(NOTE: I'm stingy with stars. For me 2 stars means a good book or a B. 3 stars means a very good book or a B+. 4 stars means an outstanding book or an A {only about 5% of the books I read merit 4 stars}. 5 stars means an all time favorite or an A+ {Only one of 400 or 500 books rates this!).
The only thing I knew about Hannah Arendt before I listened to this book was that she was involved with the trial of Adolf Eichmann. Although I found many things I disagreed with about, I found her story very interesting.
Hannah Arendt was a Jewish philosopher in Germany who fled to America before World War 2 began. She is most famous for her coverage and book about the trial of Nazi war criminal Adolf Eichmann and for her books on totalitarianism.
Ironically her writings about Eichmann were loved by “Gentiles” and hated by Jews. Her Jewish kinsman stringently reacted to her conclusion that Eichmann was not some kind of abberant monster but rather a “normal” human being who answered to no one but Adolf Hitler. Anne Heller explains: “The trouble with her books was its theory - namely, that ordinary men and women, driven not by personal hatred or by extreme ideology but merely by middle-class ambitions and an inability to empathize, voluntarily ran the machinery of the Nazi death factories, and that the victims, when pushed, would lie to themselves and comply. The book launched a pitched battle among intellectuals in the United States. It blunted Arendt’s reputation at its height and has cast a shadow on her legend ever since. (2)
Here are some quotes from the book:
Eichmann was considered the most wanted war criminal alive in the early 1960s. … Everyone agreed at the outset that Eichmann was a strangely anemic-appearing exemplar of demonic evil. A high school dropout and a failed traveling “vacuum-oil” salesman … (5)
Eichmann: “I will jump into my grave laughing, because the fact that I have the death of five million Jews on my conscience gives me extraordinary satisfaction,” was published in Life magazine and broadcast around the world before the trial began. (6)
Arendt was fifty-four years old that spring, a short, chain-smoking intellectual celebrity with an impeccable pedigree and an enormous capacity for work. Born and raised in Germany, she was the child of middle-class, assimilated German Jewish parents. She had been exquisitely well educated in German literature, literature, classical Greek, and ancient and modern philosophy by the great thinkers of the Weimar age, including her friend Karl Jaspers and the charismatic Martin Heidegger. She had recognized and escaped the Nazi peril early, fleeing first to Paris in 1933 and later to New York City … spent her leisure hours joyfully cogitating with a “tribe” of distinguished intellectual friends that included Hans Morgenthau, Hans Jonas, Paul Tillich, Lionel and Diana Trilling, Alfred Kazin, Robert Lowell, and Mary McCarthy. She had collected prizes for her books and essays ranging from a Guggenheim Fellowship in 1952 to the prestigious Lessing Prize of the Free City of Hamburg, Germany, in 1959. But she was best known and most deeply respected for her great and difficult work of political history, The Origins of Totalitarianism, published in 1951, in which she had traced the rise of the twentieth century’s two totalitarian monoliths, Nazism and Stalinism, and analyzed the motives of the men who created them and the men who willingly operated their machinery of murder, especially in Germany. (7)

Data lines –
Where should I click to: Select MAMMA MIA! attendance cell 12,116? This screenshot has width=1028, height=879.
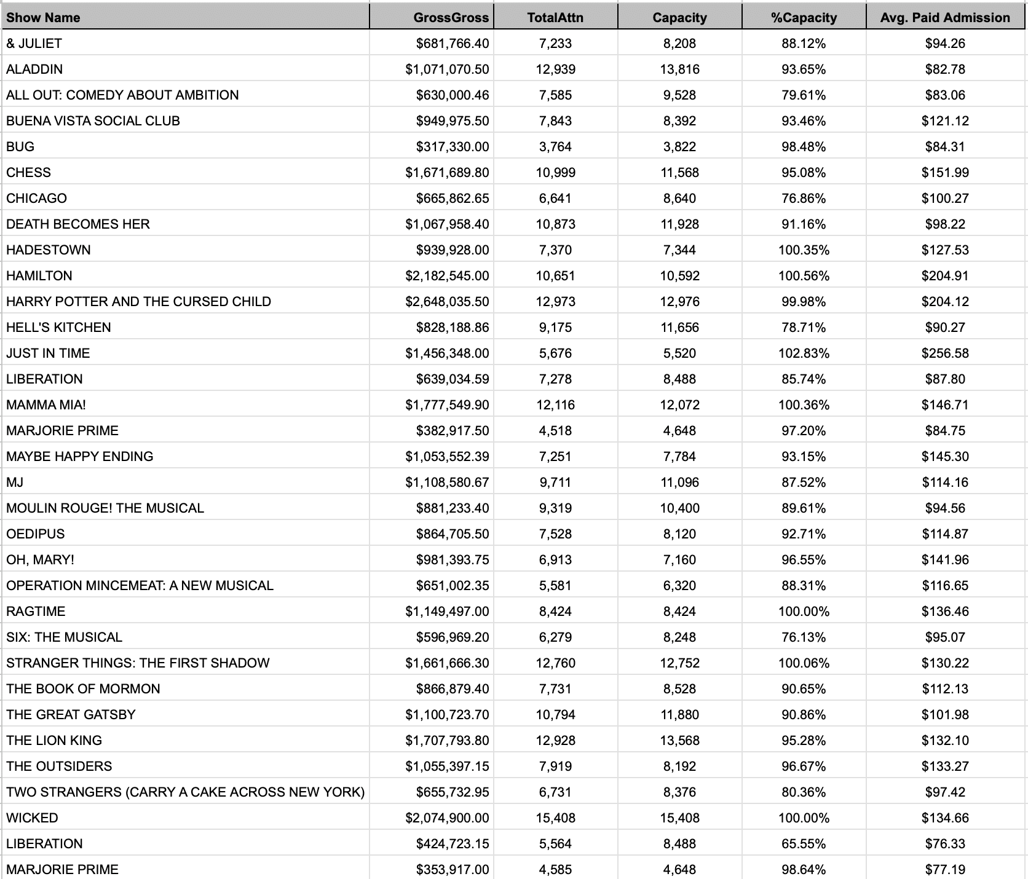(x=555, y=404)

Prompt 1 – Name every person the Hannah Arendt book review lists as part of Arendt's "tribe" of distinguished intellectual friends.
Prompt 2 –
Answer these questions using the Hannah Arendt book review:
(a) In what year did Arendt flee to Paris?
(b) In which magazine was Eichmann's statement about jumping into his grave laughing published?
(c) What letter grade does the reviewer say a 4-star rating stands for?
Prompt 3 – Carry on writing the Hannah Arendt book review from the point where it ends.
The data was drawn from a separate source.

Output 1 –
Hans Morgenthau
Hans Jonas
Paul Tillich
Lionel Trilling
Diana Trilling
Alfred Kazin
Robert Lowell
Mary McCarthy

Output 2 –
(a) 1933
(b) Life
(c) An A

Output 3 –
Eichman’s Attorney Robert Servatius argued that Eichmann had “neither ordered nor executed” any killings or committed any other crimes under extant law. Moreover, since Eichmann had played no role in making the laws under Hitler and yet was legally obliged to follow them, he, too, must be considered by the court to be a victim. (12)
Summing up, Eichmann insisted to the court that he was “humanly but not legally” guilty. He was “humanly guilty” because his strictly technical role in transporting Jews to the death camps resulted in human beings having been killed. But that wasn’t his fault. He was legally innocent because, he said, “I had no choice but to carry out the orders I received.” (14)
“I was merely a little cog in the machinery,” Eichmann became famous for saying — a statement that has ever since seemed to cast doubt on the ability of ordinary human beings to remain morally alive in an authoritarian context. Nevertheless, he expressed both surprise and disillusionment when, a few months later, the judges did, in fact, find him guilty of all fifteen counts of the indictment, … he thought that he could get the better of the Jews in Jerusalem. (15)
He lost an appeal to the Israeli Supreme Court and was executed by hanging on
May 31, 1962.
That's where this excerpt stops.